She entered the room and saw him moving his eyes.
When she told the ED physician, he insisted that Michael was in fact dead.
Then she saw him move.
Pause
We all know about the lingering effects of epinephrine and vasopressors and the fact that patients can sometimes take a few breaths even after they are pronounced dead, but these things are not compatible with life and are not life-sustaining. What the wife describes is different.
Resume
When she told the doctor and a nurse what she had seen, she was told that her husband simply ‘had life expelling out of his body.’
After the nurse left the room and Tammy was again alone with her ‘now-deceased’ husband, he “turned his eyes and looked at [Tammy] as she spoke to him,” according to the lawsuit.
She called the doctor and nurse back in but they “did not touch [Michael] or check his vitals but told the family members this was normal and they again left the room,” according to the lawsuit.
When Tammy kept speaking to her husband, he “responded by turning his eyes towards [her], moving his head side to side, looking at [her] and moving his legs,” the complaint continues.
The coroner
The funeral director who came to pick up the body reports that in his 15+ years of experience, he had “never seen a dead body do that.” The prosecuting attorney said, “Several times, he went back to the room and saw him moving his limbs, moving his legs…He went back to the doctor and said, ‘I’m not taking his body. I’m leaving. If he ceases to have any life actions, give me a call and I’ll come back.'”
He reportedly advised the doctor to re-check his vital signs. The family reportedly made four attempts to get the doctor to recheck his death pronouncement.
Reassessment
More than two hours after he had declared Michael dead, the ED physician finally came back into the room and agreed to check for a pulse.

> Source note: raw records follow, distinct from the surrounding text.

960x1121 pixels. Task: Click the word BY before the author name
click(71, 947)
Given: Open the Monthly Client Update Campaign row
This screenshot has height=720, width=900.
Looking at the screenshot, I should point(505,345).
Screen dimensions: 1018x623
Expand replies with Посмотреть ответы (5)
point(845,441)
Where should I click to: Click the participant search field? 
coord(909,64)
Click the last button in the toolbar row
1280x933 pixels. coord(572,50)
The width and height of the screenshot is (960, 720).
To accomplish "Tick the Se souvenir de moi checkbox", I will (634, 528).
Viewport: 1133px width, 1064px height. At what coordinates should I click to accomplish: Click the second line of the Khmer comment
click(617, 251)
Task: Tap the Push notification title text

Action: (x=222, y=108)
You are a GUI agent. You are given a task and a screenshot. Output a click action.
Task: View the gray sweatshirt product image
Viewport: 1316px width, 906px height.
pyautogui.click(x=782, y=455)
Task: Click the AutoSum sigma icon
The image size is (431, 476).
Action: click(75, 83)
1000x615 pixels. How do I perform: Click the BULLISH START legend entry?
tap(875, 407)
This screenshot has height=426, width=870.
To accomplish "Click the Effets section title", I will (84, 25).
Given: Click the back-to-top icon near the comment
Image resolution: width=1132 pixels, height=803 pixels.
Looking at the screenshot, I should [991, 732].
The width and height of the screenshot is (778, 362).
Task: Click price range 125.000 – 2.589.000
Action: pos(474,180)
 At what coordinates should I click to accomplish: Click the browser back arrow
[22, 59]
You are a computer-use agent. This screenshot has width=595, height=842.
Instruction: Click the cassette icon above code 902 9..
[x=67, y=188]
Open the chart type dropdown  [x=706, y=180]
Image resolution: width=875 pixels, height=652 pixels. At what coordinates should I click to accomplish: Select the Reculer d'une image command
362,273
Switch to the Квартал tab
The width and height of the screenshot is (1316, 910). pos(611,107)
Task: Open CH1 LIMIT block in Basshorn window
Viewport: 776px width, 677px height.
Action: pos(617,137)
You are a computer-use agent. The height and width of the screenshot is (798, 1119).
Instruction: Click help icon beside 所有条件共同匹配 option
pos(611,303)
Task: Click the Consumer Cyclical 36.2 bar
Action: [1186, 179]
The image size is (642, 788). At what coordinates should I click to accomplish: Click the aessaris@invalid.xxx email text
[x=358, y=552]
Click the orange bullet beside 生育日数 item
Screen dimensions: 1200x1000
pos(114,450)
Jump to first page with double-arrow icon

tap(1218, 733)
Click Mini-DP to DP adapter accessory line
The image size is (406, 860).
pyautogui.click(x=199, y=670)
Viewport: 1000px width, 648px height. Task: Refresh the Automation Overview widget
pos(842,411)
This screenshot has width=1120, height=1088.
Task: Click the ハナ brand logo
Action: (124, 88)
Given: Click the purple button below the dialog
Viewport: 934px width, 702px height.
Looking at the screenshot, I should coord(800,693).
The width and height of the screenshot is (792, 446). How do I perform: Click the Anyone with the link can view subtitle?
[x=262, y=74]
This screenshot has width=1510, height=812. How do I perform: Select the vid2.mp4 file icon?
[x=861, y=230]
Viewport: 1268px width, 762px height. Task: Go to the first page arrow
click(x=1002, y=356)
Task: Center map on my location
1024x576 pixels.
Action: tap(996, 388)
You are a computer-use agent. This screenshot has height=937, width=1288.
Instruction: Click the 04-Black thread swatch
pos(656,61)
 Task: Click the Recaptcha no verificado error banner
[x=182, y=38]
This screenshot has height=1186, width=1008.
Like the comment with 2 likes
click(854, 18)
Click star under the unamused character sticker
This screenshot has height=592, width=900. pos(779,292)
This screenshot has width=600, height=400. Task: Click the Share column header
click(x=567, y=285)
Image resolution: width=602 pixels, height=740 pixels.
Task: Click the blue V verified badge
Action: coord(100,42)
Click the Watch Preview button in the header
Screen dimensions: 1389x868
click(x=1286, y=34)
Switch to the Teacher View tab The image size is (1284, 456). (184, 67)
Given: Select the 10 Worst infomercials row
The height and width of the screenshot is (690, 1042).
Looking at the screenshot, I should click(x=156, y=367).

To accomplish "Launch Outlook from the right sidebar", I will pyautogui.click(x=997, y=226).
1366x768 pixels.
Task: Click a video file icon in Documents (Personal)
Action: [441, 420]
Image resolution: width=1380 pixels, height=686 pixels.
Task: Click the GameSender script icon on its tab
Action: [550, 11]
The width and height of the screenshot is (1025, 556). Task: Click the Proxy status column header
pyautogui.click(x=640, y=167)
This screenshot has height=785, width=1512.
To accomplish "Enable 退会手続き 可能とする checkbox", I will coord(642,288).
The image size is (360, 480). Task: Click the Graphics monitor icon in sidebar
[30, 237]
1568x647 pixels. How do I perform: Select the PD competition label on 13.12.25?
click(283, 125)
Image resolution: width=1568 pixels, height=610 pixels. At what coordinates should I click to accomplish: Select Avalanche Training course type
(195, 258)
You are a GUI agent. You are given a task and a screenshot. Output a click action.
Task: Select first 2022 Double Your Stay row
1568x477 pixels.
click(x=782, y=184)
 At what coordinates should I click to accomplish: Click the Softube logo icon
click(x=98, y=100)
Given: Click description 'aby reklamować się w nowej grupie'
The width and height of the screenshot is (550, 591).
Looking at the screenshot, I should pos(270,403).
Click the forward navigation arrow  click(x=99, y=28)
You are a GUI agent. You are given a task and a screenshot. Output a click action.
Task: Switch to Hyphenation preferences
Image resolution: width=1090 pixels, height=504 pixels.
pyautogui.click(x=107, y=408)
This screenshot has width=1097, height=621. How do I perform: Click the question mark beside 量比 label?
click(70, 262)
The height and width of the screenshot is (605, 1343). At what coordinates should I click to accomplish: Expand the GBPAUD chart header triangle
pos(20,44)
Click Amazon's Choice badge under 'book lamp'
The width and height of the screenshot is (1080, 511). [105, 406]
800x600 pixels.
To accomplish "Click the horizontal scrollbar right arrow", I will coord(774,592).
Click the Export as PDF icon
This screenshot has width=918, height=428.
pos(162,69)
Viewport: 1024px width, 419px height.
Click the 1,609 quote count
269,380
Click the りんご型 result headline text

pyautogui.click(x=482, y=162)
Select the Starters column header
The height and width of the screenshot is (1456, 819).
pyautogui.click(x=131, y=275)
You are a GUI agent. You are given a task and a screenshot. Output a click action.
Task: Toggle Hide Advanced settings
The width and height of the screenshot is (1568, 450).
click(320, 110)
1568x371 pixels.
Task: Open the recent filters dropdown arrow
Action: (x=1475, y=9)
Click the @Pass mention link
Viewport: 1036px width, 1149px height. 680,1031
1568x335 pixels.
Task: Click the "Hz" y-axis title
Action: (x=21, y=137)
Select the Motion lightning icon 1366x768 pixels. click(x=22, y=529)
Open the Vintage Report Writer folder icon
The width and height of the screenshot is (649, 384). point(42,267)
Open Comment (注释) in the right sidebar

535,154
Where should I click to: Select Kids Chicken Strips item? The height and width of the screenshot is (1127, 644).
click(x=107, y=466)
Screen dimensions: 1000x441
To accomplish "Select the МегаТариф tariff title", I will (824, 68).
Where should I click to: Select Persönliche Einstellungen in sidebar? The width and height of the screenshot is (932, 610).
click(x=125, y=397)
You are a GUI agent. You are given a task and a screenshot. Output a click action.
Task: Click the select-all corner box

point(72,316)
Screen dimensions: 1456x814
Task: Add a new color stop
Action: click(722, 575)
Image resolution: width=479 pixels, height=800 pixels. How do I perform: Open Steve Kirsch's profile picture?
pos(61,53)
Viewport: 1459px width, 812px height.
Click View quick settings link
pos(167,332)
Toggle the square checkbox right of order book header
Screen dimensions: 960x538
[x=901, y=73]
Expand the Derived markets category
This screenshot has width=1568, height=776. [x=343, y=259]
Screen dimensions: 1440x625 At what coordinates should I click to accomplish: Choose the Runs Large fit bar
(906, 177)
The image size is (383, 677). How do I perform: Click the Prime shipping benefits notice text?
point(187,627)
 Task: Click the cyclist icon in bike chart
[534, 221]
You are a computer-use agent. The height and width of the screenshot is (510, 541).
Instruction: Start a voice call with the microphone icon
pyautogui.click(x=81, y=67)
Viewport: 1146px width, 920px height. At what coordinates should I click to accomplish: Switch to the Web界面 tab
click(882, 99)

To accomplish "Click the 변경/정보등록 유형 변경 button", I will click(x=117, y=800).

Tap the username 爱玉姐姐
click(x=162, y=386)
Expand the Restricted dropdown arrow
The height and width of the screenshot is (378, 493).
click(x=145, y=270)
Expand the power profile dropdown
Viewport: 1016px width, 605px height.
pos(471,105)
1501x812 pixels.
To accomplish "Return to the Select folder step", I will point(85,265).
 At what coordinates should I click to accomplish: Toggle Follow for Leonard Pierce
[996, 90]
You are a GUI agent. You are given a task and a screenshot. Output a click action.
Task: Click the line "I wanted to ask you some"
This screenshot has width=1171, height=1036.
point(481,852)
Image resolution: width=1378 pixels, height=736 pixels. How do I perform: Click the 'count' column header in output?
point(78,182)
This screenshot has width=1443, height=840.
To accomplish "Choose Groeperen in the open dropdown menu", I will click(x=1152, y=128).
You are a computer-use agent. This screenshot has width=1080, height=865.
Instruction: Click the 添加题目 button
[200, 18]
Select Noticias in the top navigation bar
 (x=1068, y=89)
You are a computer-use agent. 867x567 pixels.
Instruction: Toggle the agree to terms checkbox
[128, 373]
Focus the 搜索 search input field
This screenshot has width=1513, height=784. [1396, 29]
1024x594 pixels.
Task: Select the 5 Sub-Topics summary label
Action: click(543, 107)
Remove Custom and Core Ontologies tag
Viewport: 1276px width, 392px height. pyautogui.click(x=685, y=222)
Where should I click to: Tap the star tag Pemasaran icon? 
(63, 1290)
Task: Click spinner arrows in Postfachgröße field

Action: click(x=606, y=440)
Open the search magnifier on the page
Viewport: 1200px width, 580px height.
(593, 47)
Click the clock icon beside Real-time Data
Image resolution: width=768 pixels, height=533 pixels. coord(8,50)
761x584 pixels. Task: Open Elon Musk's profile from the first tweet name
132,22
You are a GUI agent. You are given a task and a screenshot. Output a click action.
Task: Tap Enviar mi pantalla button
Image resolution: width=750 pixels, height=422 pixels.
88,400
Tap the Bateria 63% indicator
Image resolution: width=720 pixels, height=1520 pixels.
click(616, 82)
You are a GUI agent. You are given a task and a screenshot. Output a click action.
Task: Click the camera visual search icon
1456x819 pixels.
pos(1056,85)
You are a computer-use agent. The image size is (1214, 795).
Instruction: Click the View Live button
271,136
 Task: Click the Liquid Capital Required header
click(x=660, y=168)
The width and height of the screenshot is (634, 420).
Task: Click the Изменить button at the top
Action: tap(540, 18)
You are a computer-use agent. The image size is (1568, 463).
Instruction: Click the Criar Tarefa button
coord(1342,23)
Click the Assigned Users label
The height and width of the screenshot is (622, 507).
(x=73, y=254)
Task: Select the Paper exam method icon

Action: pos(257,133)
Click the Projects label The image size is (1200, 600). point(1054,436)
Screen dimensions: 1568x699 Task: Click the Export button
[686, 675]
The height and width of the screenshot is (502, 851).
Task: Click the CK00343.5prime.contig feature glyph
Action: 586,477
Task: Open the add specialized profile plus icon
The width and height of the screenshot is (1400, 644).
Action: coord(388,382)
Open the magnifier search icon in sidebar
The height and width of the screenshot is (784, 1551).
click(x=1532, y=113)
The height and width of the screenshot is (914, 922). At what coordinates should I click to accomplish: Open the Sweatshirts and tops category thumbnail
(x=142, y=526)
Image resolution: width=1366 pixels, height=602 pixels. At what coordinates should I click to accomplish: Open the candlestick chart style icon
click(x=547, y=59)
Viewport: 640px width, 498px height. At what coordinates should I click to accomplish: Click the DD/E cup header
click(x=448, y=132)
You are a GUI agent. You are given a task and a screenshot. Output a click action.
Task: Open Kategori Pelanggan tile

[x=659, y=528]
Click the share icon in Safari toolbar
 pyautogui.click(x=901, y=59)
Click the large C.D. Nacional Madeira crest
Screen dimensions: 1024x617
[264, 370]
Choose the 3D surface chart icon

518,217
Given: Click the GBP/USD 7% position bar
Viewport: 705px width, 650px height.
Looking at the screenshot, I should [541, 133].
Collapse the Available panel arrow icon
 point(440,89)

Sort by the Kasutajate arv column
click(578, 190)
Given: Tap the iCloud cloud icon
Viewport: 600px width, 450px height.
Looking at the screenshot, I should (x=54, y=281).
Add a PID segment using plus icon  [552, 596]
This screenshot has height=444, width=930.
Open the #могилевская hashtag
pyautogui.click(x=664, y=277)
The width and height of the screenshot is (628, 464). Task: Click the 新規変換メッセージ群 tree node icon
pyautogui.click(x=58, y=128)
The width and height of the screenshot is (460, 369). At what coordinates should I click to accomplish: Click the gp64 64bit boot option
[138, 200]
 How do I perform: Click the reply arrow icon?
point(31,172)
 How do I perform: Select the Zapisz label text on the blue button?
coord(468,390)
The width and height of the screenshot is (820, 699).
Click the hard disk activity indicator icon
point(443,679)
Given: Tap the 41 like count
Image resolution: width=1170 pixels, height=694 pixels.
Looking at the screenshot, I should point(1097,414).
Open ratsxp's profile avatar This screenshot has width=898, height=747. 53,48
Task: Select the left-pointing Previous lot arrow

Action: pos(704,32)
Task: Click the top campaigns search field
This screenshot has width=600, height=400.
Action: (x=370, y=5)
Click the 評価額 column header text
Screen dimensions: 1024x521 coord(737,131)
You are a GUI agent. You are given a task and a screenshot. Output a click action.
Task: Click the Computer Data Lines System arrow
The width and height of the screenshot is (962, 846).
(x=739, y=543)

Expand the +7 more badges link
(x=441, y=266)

“My God, he’s got a pulse,” the doctor said, Tammy recalls.
“No s—,” she replied.
This version of events is confirmed by Tammy’s brother and father: “We both walked in the room expecting to console Tammy [because] Mike had passed. We walked in and looked at each other and were stunned because it was obvious to us that he was still breathing. There was condensation in the [breathing] tube. We were just shocked,” said the brother.
When she was later asked if she could have done more to get the doctor to listen to her, she replied, “Short of putting a knife to his throat? No.”
Michael eventually began thrashing about and had to be restrained before he could be transferred for higher level of care. At the new hospital, he was taken directly to the cath lab and had a stent placed, but had suffered rib fractures, a right-sided pneumothorax, and effusions (probably from CPR). He ultimately died.
Final thoughts
There’s no doubt that this is a sad story with the final results still unknown. However, it’s important to keep in mind that this story is told from a single person’s viewpoint. We haven’t heard the defense’s version of the events. Regardless of what really happened, it’s a sad outcome. It may not have been avoidable, but some of the family’s suffering at least could have been. It’s a good reminder to, at the very (very) least, try your best to address family members’ concerns.